On average, subjects treated with patisiran had an increase in KCCQ-OSS of 0.3 points at Month 12 from
the average baseline score of 69.8 points, while subjects in the placebo arm had a decrease in KCCQ-OSS
of 3.4 points at Month 12 from the average baseline score of 70.3 points.
Sponsor, Alnyam's
briefing book and
presentation spent a lot of effort to defend that the small, but statistically significant treatment differences are clinically meaningful.
Sponsor attempted to derive an MCID using KCCQ category as an anchor based on the data from the study itself (APOLLO-B study).
Not surprisingly, the MCID they generated were much smaller (MCID in the range of 7 - 8 meters) than the MCIDs reported in the literature. If the MCID is indeed in the range of 7 - 8 meters, the 14.7 meters (treatment difference observed in Apollo-B study) would be clinically meaningful.

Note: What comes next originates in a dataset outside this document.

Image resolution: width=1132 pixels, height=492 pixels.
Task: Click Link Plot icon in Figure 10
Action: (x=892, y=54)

During the FDA advisory committee meeting, most of the members were not convinced by sponsor's presentation to defend the clinical meaningfulness of small treatment difference in 6MWD (about 14 meter). However, majority of them (9-3) still voted in favor of the Patisiran's efficacy and the benefit-risk profile.

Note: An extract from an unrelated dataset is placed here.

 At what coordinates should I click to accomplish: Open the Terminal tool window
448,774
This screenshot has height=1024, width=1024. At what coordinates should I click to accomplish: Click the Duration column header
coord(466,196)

Pfizer's tafamidis is the only approved drug for the treatment of ATTR-CM. According to the product label, the treatment difference in 6MWD was much larger - 76 meters with 95% confidence interval 58, 94 meters at month 30.
For the same 6MWD, the MCID may be different depending on the treating diseases, different patient population, whether patients receiving the background therapies,... However, a treatment difference of 14 meters is still not a convincing number to be clinical meaningful. Putting on the relative scale, the 14 meters in patients with baseline 6MWD 361 meter is less than 5%. It is difficult to convince people a treatment difference less than 5% is clinically meaningful.
I am particularlly interested in the MCID of 6MWD in lung diseases (especially the pulmonary arterial hypertension).
Anne E. Holland (2014) "
An official European Respiratory Society/American Thoracic Society technical standard: field walking tests in chronic respiratory disease" stated
“Available evidence suggests a minimal important difference (MID) of 30 m for the 6MWD in adults with chronic respiratory disease.”
Jude Moutchia (2023) "
Minimal Clinically Important Difference in the 6-minute-walk Distance for Patients with Pulmonary Arterial Hypertension" found:
The minimal clinically important difference in the derivation sample was 33 meters (95% confidence interval, 27–38), which was almost identical to that in the validation sample (36 m [95% confidence interval, 29–43]). The minimal clinically important difference did not differ by age, sex, race, pulmonary hypertension etiology, body mass index, use of background therapy, or World Health Organization functional class.
Here is a table containing some literatures with estimated MCID. The MCID was found to be in the range of 20 - 54 meters depending on the indication/disease.
Latest update:
In the end, the FDA did not approve Patisiran for the treatment of ATTR-CM because the treatment difference in 6MWD was too small (way below the MCID) and not clinically meaningful even though the FDA advisory committee voted in favor of the Patisiran's benefit and there was no issue with the safety and the manufacturing.
Alnylam Announces Receipt of Complete Response Letter from U.S. FDA for Supplemental New Drug Application for Patisiran for the Treatment of the Cardiomyopathy of ATTR Amyloidosis
"In its Complete Response Letter (CRL), the regulator said that Alnylam had not provided enough evidence of the therapy’s benefit in the proposed indication. At the same time, the FDA did not flag any problems with patisiran’s clinical safety, drug quality, manufacturing processes or study conduct.
“The CRL indicated that the clinical meaningfulness of patisiran’s treatment effects for the cardiomyopathy of ATTR amyloidosis had not been established,” according to the company’s announcement. In light of the rejection, Alnylam will no long work toward an expanded label for Onpattro in the U.S."